**PROBLEM DESCRIPTION**
Your answer should consist of the lines in the listing that hold "blue".

**THE DATA**
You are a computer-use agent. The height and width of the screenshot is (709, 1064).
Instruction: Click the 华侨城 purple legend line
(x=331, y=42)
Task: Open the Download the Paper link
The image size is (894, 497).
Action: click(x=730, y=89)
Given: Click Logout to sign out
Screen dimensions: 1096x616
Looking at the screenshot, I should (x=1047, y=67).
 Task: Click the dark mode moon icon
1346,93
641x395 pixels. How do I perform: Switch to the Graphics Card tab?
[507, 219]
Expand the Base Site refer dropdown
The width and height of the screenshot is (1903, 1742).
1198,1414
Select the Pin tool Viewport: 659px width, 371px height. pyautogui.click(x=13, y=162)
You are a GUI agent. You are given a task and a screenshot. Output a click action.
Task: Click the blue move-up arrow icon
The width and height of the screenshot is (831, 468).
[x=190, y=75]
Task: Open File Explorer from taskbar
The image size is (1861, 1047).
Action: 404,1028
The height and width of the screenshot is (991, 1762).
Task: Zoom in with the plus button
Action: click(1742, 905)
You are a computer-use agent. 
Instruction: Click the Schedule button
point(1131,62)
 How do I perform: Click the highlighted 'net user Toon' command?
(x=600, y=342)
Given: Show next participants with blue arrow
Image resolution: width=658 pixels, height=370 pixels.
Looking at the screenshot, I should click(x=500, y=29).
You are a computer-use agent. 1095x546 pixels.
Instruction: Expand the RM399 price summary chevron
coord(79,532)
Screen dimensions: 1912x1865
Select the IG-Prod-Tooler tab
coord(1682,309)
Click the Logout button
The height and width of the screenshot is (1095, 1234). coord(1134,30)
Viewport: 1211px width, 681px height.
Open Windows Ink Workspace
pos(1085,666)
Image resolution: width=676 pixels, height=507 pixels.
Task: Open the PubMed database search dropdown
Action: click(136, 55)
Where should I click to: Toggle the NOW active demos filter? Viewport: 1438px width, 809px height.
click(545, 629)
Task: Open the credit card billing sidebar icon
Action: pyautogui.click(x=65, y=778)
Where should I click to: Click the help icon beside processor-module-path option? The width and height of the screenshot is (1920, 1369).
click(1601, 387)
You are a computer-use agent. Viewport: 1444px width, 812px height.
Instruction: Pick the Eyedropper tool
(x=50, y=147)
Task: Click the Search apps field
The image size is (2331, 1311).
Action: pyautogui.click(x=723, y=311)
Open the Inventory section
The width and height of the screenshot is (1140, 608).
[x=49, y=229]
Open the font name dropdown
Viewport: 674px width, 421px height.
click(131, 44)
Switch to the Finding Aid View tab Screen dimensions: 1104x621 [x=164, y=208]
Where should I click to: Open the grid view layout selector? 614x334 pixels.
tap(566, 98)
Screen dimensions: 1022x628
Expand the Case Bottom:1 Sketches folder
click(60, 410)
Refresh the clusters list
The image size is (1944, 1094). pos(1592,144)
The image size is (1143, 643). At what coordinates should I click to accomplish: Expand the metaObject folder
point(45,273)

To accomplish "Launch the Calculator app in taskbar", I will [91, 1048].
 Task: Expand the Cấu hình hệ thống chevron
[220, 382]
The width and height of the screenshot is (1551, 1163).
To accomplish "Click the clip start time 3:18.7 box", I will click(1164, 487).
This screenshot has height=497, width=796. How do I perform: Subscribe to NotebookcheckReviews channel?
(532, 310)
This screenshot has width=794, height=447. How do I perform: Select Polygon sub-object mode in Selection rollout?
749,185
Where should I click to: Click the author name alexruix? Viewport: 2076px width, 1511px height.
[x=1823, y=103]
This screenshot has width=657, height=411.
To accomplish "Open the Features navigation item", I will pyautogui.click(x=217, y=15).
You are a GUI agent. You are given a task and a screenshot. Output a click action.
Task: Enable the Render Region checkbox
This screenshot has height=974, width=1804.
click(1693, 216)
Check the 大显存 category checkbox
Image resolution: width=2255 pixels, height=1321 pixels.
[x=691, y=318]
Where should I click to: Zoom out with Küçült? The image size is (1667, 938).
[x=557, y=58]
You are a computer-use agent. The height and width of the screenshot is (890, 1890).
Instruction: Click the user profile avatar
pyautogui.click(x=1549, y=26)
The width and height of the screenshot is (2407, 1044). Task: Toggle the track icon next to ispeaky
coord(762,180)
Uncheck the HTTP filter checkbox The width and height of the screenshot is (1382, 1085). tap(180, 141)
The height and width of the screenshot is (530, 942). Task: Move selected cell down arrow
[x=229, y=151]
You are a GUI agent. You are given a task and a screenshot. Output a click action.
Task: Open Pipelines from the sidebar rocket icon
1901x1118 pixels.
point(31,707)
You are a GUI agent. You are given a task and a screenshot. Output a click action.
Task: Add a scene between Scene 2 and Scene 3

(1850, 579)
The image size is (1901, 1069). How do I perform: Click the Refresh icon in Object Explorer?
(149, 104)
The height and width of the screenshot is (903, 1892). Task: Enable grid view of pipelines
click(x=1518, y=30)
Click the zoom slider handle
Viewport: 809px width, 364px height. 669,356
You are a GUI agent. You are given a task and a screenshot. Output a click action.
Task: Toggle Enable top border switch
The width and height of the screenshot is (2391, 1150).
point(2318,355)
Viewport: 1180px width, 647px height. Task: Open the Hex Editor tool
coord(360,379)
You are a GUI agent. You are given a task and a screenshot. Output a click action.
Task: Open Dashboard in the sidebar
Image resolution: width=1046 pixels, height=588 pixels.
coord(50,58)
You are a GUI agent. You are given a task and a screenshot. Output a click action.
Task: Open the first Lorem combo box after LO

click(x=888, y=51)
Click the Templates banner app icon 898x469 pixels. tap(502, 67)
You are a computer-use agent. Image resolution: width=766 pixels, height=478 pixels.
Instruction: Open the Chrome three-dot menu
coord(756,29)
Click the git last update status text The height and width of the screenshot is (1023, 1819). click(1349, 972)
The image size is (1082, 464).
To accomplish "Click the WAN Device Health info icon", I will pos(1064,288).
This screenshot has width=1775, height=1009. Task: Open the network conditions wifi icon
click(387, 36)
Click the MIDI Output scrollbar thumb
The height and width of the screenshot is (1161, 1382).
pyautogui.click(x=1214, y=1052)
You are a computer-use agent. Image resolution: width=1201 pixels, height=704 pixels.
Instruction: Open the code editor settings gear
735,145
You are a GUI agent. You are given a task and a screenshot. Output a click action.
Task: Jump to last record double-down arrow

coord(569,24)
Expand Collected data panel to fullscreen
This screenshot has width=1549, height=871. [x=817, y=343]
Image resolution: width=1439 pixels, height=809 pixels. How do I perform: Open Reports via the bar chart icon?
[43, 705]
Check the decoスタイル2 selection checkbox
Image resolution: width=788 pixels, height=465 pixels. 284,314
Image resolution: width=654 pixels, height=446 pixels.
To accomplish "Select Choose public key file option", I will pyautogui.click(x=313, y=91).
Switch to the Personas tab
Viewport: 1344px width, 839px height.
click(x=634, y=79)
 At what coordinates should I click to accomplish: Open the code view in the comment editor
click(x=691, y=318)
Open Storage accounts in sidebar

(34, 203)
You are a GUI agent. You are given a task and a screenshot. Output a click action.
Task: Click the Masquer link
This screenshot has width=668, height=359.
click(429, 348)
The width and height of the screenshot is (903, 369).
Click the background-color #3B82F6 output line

**TASK OUTPUT**
Task: Click the blue move-up arrow icon
Given: Show next participants with blue arrow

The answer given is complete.